Data under study:
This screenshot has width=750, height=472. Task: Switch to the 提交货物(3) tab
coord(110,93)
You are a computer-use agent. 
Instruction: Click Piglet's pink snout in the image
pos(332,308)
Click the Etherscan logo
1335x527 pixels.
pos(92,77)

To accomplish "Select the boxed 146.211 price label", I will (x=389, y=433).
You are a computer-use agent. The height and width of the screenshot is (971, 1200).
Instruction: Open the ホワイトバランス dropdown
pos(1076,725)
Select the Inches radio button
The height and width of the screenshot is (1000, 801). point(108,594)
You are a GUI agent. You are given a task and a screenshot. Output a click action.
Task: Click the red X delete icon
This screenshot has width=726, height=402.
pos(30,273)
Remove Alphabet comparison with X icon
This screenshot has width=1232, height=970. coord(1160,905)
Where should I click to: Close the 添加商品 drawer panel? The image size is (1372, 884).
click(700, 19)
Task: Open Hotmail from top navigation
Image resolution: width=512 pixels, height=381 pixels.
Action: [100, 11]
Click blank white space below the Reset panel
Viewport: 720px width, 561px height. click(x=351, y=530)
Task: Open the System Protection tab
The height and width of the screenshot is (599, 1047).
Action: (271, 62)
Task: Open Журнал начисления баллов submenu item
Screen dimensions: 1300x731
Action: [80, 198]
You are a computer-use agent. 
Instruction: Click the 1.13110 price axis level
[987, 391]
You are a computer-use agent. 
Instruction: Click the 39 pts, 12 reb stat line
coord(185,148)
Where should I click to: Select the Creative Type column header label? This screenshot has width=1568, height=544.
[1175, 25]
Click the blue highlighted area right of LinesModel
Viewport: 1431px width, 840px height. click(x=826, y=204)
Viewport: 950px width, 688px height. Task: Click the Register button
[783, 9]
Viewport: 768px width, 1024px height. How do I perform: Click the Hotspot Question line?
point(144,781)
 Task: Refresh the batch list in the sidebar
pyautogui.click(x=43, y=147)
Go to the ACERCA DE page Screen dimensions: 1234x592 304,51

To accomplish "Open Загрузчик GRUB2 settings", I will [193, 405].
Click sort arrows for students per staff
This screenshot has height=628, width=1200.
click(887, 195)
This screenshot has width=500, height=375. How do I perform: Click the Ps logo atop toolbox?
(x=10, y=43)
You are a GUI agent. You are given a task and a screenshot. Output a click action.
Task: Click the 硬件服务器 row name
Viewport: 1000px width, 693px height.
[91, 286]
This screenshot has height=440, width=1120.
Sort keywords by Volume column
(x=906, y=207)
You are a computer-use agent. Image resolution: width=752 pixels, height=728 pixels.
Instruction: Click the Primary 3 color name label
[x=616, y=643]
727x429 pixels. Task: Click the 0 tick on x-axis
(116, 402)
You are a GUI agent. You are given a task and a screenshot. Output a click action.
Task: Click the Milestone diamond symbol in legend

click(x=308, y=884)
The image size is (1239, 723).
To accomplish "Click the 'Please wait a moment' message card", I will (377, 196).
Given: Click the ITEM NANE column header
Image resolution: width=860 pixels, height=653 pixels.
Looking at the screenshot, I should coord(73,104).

Work item: The records above are to be duplicated word for word.

Task solution:
This screenshot has width=750, height=472. Task: Switch to the 提交货物(3) tab
coord(110,93)
You are a computer-use agent. 
Instruction: Click Piglet's pink snout in the image
pos(332,308)
Click the Etherscan logo
1335x527 pixels.
pos(92,77)

To accomplish "Select the boxed 146.211 price label", I will (x=389, y=433).
You are a computer-use agent. The height and width of the screenshot is (971, 1200).
Instruction: Open the ホワイトバランス dropdown
pos(1076,725)
Select the Inches radio button
The height and width of the screenshot is (1000, 801). point(108,594)
You are a GUI agent. You are given a task and a screenshot. Output a click action.
Task: Click the red X delete icon
This screenshot has width=726, height=402.
pos(30,273)
Remove Alphabet comparison with X icon
This screenshot has width=1232, height=970. coord(1160,905)
Where should I click to: Close the 添加商品 drawer panel? The image size is (1372, 884).
click(700, 19)
Task: Open Hotmail from top navigation
Image resolution: width=512 pixels, height=381 pixels.
Action: [100, 11]
Click blank white space below the Reset panel
Viewport: 720px width, 561px height. click(x=351, y=530)
Task: Open the System Protection tab
The height and width of the screenshot is (599, 1047).
Action: (271, 62)
Task: Open Журнал начисления баллов submenu item
Screen dimensions: 1300x731
Action: [80, 198]
You are a computer-use agent. 
Instruction: Click the 1.13110 price axis level
[987, 391]
You are a computer-use agent. 
Instruction: Click the 39 pts, 12 reb stat line
coord(185,148)
Where should I click to: Select the Creative Type column header label? This screenshot has width=1568, height=544.
[1175, 25]
Click the blue highlighted area right of LinesModel
Viewport: 1431px width, 840px height. click(x=826, y=204)
Viewport: 950px width, 688px height. Task: Click the Register button
[783, 9]
Viewport: 768px width, 1024px height. How do I perform: Click the Hotspot Question line?
point(144,781)
 Task: Refresh the batch list in the sidebar
pyautogui.click(x=43, y=147)
Go to the ACERCA DE page Screen dimensions: 1234x592 304,51

To accomplish "Open Загрузчик GRUB2 settings", I will [193, 405].
Click sort arrows for students per staff
This screenshot has height=628, width=1200.
click(887, 195)
This screenshot has width=500, height=375. How do I perform: Click the Ps logo atop toolbox?
(x=10, y=43)
You are a GUI agent. You are given a task and a screenshot. Output a click action.
Task: Click the 硬件服务器 row name
Viewport: 1000px width, 693px height.
[91, 286]
This screenshot has height=440, width=1120.
Sort keywords by Volume column
(x=906, y=207)
You are a computer-use agent. Image resolution: width=752 pixels, height=728 pixels.
Instruction: Click the Primary 3 color name label
[x=616, y=643]
727x429 pixels. Task: Click the 0 tick on x-axis
(116, 402)
You are a GUI agent. You are given a task and a screenshot. Output a click action.
Task: Click the Milestone diamond symbol in legend

click(x=308, y=884)
The image size is (1239, 723).
To accomplish "Click the 'Please wait a moment' message card", I will (377, 196).
Given: Click the ITEM NANE column header
Image resolution: width=860 pixels, height=653 pixels.
Looking at the screenshot, I should coord(73,104).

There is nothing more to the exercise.